Is a specific SentinelOne license required to fully utilize the integration?

• Yes, to fully utilize the Secureframe integration with SentinelOne, a specific SentinelOne license is required.

  We recommend SentinelOne Control or Complete license tiers, because these tiers provide the necessary API access and features for integration.

Additional customer questions

What is a key data source used by network defenders?

• DNS queries and responses are a key data source used by network defenders in support of incident response as well as intrusion discovery.

What does having centrally stored log history allow investigators to do?

• Having centrally stored log history allows investigators to better determine the length of time a potential breach was occurring, and the possible system(s) impacted.
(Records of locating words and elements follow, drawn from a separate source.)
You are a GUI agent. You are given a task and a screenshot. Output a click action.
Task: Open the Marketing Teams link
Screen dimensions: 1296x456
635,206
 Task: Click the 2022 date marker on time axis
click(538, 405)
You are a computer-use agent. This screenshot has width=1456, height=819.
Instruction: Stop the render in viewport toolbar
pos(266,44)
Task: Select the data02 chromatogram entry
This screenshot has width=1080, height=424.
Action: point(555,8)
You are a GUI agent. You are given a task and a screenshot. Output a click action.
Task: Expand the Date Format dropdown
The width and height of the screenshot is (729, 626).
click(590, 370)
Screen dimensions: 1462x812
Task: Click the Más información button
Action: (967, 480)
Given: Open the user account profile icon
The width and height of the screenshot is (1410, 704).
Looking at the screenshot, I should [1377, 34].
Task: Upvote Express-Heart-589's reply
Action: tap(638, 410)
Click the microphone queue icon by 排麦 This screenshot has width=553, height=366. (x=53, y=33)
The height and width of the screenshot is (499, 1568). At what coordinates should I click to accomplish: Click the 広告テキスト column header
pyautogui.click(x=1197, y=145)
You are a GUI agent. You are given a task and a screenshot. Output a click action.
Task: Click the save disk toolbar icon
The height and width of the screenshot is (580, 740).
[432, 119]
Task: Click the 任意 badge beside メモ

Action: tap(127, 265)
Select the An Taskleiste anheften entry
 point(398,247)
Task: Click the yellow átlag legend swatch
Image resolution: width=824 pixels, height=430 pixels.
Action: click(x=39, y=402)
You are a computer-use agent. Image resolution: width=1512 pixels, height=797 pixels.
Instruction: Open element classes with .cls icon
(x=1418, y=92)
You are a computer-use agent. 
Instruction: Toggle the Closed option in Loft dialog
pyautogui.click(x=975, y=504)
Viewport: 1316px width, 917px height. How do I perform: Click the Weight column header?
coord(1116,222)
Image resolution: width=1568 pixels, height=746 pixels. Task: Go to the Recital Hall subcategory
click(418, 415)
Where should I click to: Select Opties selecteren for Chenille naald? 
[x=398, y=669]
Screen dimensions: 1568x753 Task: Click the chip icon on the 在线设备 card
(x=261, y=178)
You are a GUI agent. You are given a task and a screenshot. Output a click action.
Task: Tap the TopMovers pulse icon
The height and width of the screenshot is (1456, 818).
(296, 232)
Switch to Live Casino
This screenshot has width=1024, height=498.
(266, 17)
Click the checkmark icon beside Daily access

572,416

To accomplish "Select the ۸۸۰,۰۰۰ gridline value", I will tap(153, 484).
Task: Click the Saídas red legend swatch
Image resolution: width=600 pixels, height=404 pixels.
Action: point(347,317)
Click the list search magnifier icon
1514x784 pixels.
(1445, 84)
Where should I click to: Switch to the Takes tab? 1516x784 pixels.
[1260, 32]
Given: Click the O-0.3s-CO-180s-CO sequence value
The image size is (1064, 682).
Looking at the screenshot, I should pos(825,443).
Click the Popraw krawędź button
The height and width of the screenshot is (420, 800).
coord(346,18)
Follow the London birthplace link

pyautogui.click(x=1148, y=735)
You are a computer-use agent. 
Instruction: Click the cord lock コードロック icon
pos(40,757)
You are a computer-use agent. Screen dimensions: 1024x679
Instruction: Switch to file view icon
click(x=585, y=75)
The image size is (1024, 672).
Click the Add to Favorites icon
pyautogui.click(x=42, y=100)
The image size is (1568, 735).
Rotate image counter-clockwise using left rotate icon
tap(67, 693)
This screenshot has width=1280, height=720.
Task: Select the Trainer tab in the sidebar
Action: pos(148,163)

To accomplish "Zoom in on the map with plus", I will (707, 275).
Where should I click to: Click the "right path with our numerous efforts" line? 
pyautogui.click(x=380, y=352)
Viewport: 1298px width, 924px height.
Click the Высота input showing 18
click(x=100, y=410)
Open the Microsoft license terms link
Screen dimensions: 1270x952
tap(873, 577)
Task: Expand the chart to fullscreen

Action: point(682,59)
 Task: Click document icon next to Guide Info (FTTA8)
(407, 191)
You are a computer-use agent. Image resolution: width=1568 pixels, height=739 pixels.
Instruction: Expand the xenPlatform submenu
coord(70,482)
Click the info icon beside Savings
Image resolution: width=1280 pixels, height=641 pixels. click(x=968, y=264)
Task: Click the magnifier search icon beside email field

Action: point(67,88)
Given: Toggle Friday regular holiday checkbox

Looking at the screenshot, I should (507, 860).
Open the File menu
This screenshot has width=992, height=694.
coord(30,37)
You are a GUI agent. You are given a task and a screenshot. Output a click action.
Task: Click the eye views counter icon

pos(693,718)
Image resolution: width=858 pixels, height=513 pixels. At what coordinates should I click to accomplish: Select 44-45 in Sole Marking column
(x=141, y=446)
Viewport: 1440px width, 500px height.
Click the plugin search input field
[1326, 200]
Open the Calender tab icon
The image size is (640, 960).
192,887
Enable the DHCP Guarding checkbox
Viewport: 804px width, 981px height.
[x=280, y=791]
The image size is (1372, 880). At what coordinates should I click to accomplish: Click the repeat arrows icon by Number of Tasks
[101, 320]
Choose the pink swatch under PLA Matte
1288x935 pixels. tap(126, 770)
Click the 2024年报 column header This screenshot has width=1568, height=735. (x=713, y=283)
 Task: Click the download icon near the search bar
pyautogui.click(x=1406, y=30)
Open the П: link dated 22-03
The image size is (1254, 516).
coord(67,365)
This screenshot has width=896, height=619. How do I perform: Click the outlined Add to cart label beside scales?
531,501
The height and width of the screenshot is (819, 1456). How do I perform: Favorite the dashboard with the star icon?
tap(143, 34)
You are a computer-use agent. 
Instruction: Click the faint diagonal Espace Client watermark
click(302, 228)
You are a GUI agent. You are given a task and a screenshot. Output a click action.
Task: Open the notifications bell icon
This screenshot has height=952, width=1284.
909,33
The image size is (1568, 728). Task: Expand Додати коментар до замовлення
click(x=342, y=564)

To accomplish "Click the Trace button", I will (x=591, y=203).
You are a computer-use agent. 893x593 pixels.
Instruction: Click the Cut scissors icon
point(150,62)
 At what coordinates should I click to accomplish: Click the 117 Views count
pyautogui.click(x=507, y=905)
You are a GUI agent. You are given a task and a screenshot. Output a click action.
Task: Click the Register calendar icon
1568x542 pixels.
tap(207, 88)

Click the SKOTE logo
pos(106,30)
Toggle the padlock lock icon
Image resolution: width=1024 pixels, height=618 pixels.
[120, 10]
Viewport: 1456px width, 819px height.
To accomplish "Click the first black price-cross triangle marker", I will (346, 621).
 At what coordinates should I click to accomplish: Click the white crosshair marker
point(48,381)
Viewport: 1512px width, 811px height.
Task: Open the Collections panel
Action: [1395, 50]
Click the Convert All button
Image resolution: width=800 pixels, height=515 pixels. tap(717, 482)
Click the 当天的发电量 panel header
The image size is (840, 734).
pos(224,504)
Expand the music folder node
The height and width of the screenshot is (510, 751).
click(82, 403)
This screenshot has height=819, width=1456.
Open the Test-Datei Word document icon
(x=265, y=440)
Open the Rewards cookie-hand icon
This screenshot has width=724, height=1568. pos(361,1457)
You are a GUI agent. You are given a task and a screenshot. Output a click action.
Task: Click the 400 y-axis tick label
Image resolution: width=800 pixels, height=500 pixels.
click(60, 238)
What should be examined to verify that current audit log files are promptly backed up to a secure, central, internal log server(s) or other media that is difficult to modify?

• Examine backup configurations or log files to verify that current audit log files, including those for external-facing technologies, are promptly backed up to a secure, central, internal log server(s) or other media that is difficult to modify.

Why is it important to promptly back up logs to a centralized log server or media that is difficult to alter?

• Promptly backing up the logs to a centralized log server or media that is difficult to alter keeps the logs protected, even if the system generating the logs becomes compromised.